§ What you should do: Your task is to quote the records from their first line through the line containing "Given: Click the 年龄 dropdown arrow", with nothing added or left out.

§ Records provided:
· · · · · · ·

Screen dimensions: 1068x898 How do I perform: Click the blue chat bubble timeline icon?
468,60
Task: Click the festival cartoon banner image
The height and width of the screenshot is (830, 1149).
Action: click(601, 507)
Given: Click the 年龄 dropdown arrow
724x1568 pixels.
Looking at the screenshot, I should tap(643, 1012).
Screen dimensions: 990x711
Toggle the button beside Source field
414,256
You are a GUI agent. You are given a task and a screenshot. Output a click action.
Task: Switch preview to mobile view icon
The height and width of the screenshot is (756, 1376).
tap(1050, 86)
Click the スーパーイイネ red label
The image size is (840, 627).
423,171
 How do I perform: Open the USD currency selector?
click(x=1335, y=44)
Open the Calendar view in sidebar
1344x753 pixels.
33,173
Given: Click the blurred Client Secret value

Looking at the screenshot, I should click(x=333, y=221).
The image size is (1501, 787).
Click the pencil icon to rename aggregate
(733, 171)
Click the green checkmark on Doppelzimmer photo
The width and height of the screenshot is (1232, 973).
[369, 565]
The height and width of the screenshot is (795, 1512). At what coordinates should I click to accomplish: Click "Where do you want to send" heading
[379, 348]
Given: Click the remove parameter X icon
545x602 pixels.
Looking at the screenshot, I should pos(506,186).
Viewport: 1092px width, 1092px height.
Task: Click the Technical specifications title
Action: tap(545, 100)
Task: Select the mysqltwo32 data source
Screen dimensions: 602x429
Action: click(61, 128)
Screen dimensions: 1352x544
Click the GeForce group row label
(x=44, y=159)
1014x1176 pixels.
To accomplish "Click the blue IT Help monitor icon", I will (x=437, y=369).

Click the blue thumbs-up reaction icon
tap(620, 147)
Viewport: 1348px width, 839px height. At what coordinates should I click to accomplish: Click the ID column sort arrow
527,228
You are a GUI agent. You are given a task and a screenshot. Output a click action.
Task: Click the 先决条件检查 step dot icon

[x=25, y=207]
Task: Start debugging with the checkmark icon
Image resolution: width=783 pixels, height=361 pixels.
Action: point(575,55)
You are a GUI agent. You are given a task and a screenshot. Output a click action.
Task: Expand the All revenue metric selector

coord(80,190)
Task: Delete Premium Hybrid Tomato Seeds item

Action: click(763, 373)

· · · · · · ·

§ Result below:
Screen dimensions: 1068x898 How do I perform: Click the blue chat bubble timeline icon?
468,60
Task: Click the festival cartoon banner image
The height and width of the screenshot is (830, 1149).
Action: click(601, 507)
Given: Click the 年龄 dropdown arrow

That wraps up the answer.